- [Task description]
Rewrite the lines from the one containing "Click the Inputs" through the last line, replacing "refresh" with "reload" and keeping everything else the same. Omit the pictures.

- [Source records]

== == ==

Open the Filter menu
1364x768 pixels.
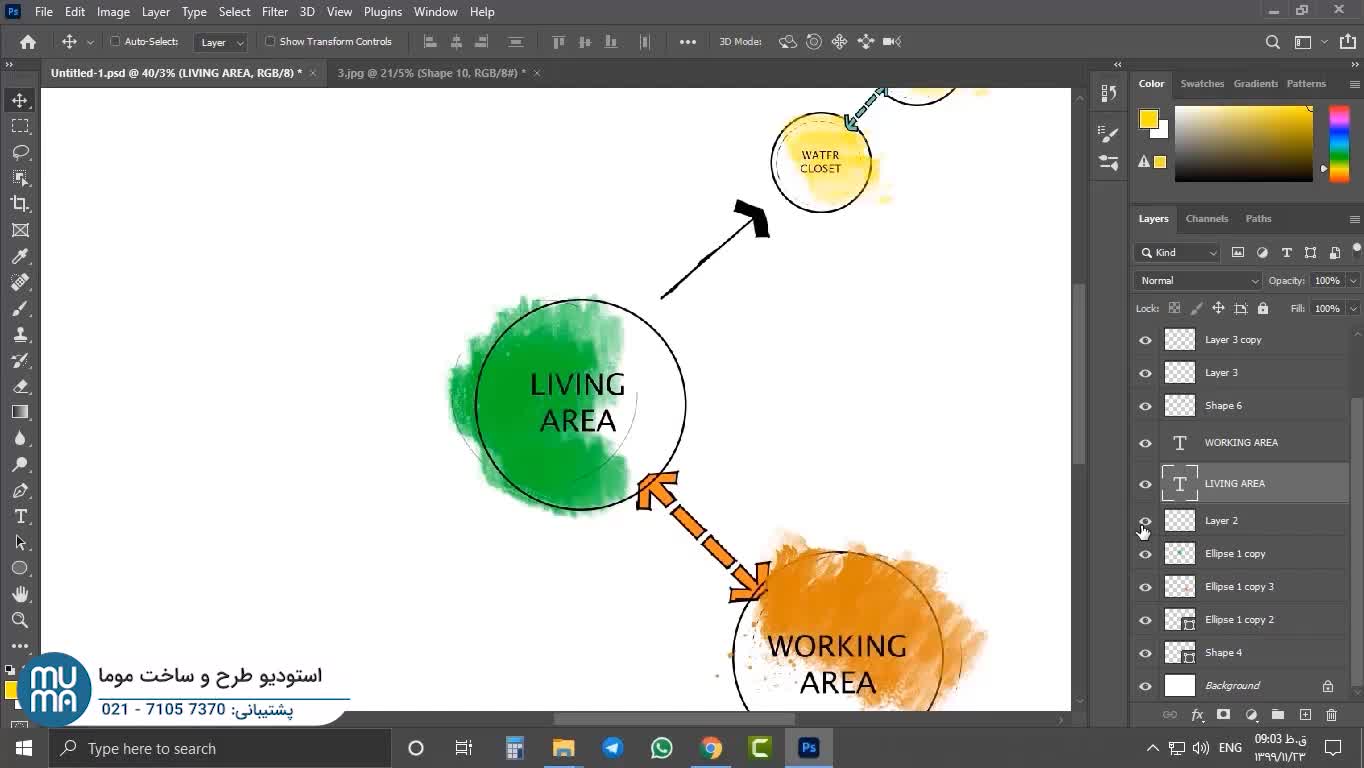pyautogui.click(x=274, y=12)
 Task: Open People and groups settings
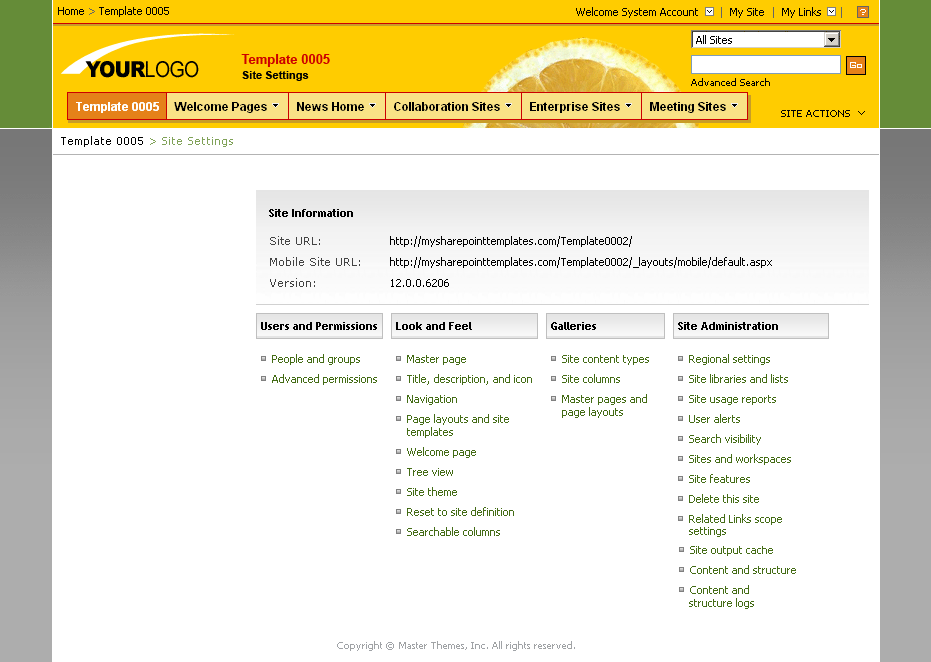click(316, 359)
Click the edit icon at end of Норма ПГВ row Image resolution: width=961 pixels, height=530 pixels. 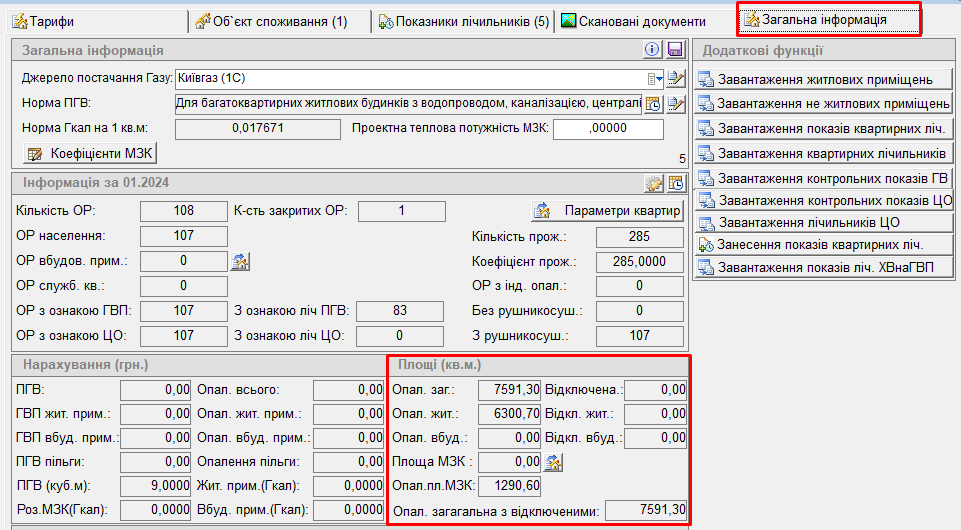[675, 103]
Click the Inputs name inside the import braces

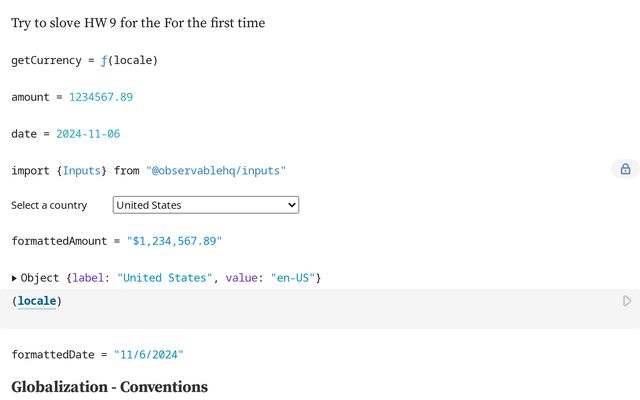coord(82,171)
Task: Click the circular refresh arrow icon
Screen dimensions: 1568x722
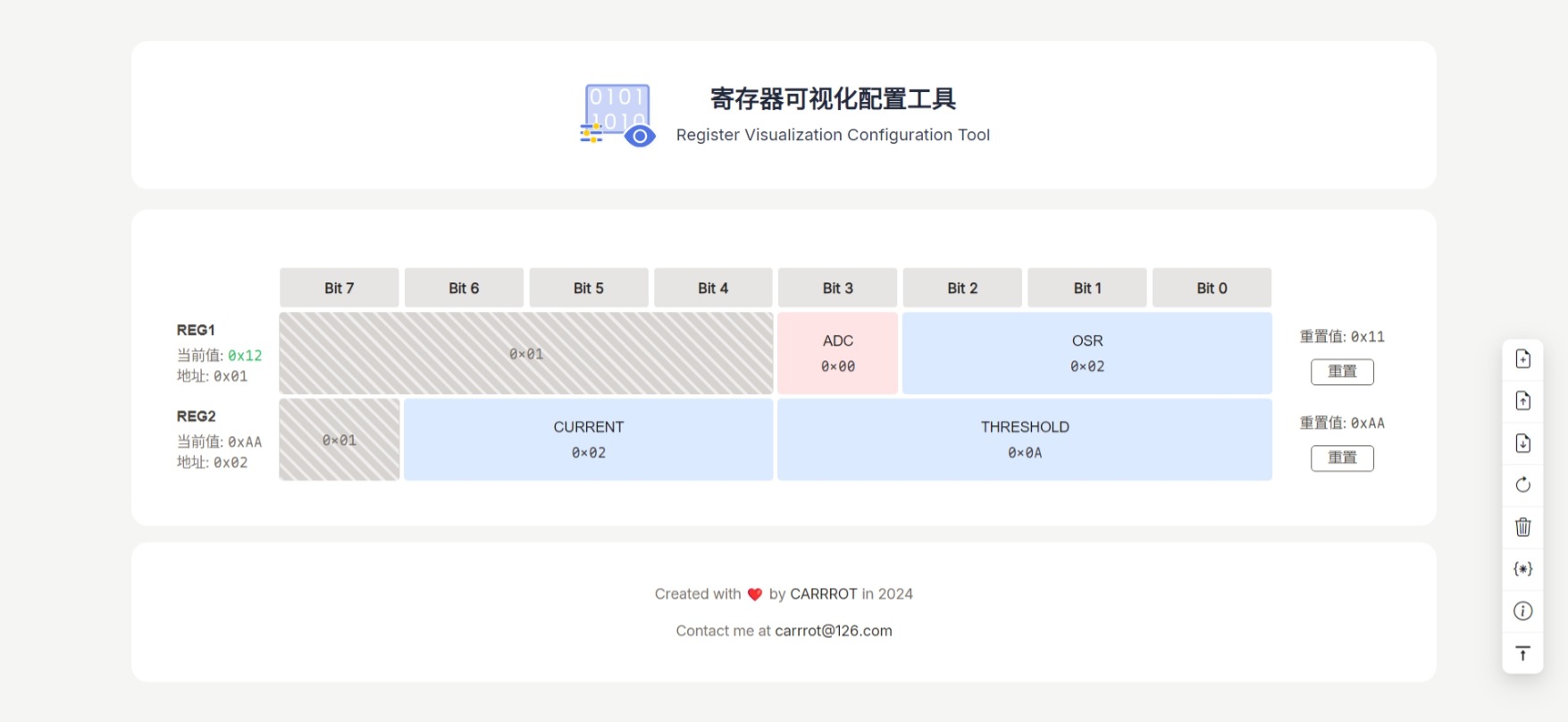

== == ==

- [Solution for this exercise]
Click the Inputs name inside the import braces

coord(82,171)
Task: Click the circular reload arrow icon
Screen dimensions: 1568x722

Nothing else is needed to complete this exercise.